“HELP, I need advice on how to handle my 15-year-olds-over-the-top video game addiction, he is literally playing 10-12 hours a day!”
“My 14-year-old daughter doesn’t have a clue as to how to get herself up and ready for school, someone please tell me what’s wrong with kids today????”
“I’ve suggested my teenage son get a job to help support his continuous social life, he told me that’s out of the question. What am I supposed to do, I can’t MAKE him get a job?!?!”
“Which is the best app to track my daughter, I can’t trust her to be where she says she’s going to be and I have no clue where to begin, but I know I’ve got to do something!”
Posted through hundreds of Facebook groups daily, parents are asking other parents for their advice and feedback on everything from discipline strategies to medical issues…what’s going on? How did we get here? It’s easy to fall into the trap of asking others for their opinions and perspectives since social media groups are plentiful and it looks as if everyone else is asking for advice and insight, so why not join the crowd?
I’ll tell you why…
seeking the advice of others about your parenting challenges robs you of the opportunity to hone your inborn intuition and, as a result, connect more deeply with your kids. Somewhere during the social media boom it was decided that everyone else has the answer to our relationship issues and it’s better to look outside of ourselves to get back on the right path with our teenagers.

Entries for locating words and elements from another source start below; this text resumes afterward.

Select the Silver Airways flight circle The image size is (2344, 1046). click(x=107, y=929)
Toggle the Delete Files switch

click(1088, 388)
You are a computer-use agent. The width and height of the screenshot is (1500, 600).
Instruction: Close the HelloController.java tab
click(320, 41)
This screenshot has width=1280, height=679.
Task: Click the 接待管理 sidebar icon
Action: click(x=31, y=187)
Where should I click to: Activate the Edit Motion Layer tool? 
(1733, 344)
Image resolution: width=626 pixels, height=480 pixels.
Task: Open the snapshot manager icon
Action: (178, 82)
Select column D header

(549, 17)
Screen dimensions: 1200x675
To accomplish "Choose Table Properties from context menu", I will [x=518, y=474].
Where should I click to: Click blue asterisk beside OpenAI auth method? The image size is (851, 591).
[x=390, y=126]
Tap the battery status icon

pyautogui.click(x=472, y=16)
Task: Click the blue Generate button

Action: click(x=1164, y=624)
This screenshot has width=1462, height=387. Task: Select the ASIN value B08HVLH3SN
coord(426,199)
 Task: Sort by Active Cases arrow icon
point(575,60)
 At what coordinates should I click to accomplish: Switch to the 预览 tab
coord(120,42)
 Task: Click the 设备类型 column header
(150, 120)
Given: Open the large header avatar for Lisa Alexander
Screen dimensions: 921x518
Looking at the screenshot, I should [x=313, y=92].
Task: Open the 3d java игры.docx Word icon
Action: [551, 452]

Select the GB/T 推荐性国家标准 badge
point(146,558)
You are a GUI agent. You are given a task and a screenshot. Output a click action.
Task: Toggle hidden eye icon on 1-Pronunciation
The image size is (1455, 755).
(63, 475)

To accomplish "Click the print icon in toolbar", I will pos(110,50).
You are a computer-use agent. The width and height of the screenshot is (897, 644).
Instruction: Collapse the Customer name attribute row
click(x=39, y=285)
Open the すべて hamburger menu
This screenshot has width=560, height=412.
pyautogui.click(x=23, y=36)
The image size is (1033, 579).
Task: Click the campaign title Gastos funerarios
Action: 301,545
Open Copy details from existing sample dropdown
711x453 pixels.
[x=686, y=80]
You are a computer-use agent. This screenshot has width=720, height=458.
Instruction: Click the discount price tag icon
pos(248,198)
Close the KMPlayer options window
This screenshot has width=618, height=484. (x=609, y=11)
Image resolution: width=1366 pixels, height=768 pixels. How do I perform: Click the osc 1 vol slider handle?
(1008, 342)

It’s time for us to reconnect with ourselves so that we can build healthier, stronger relationships with our kids. THAT’S what’s missing. And that’s my mission when working with a parent. To help them reconnect with their own inner wisdom.
Don’t get me wrong, building community among parents of teenagers is needed. In fact, I have created a group in my hometown called Moms Empowering Moms for this very reason, because we can’t always do it alone. BUT, when our go to has become asking strangers to help us navigate parenting dilemmas we are learning to disconnect from our much needed inner wisdom.
You see, the answer is within us.
Now, I don’t mean to say that if our son or daughter is experiencing an ongoing medical or mental health condition we shouldn’t check in with our doctor or a trusted family member or friend, this may be exactly what’s needed. I’m talking about the reliance we’ve developed towards asking people we don’t know [who have their own experiences, perspectives and backgrounds guiding their commentary] to advise us on what to do in a given situation, this breeds (a) a lack of confidence in parenting and (b) looking for the Easy Button.
When experiencing stress or tension in the relationship with one of our kids reconnecting with ourselves is the answer.
But how do we go about doing that?
- Stop – Literally take a few minutes of quiet, uninterrupted time to feel into (notice I didn’t say think about) the situation you are experiencing with your child. What is coming up for you to tune into? Thinking can lead to fear which leads to disconnection, the idea is to come from a space of love in order to create stronger connection to yourself and then to your child. Pay close attention to what comes up (beneath the initial fear) by feeling through your heart to invite what appears.
- Ask – Once quiet for a few minutes and you begin to move past thinking into feeling, ask for direction. Asking means you are sincerely open to receiving the guidance you need about the particular situation you are concerned about. To tap into your inner wisdom, you must be open to it.
- Act – Don’t question what’s coming up, that’s your monkey mind taking over. Our intuition comes from a much deeper place than our mind. It comes from our heart center, from the connection to ourselves and to our loved ones. Proceed in confidence with your gut instinct.
Now more than ever our teenagers need for us, their parents, to be clear and intentional in the relationship with have with ourselves and with them. They need our wisdom and guidance, not in the form of a lecture but in the knowing that we are available to support and encourage them right where they’re at.
No matter what situation they find themselves in.
Our culture and the pace of life we’re continually being sold does not lend itself well to this exercise of stopping and checking in but if we are to become connected to ourselves, therefore emotionally available to our kids, then making this practice a priority every day is essential.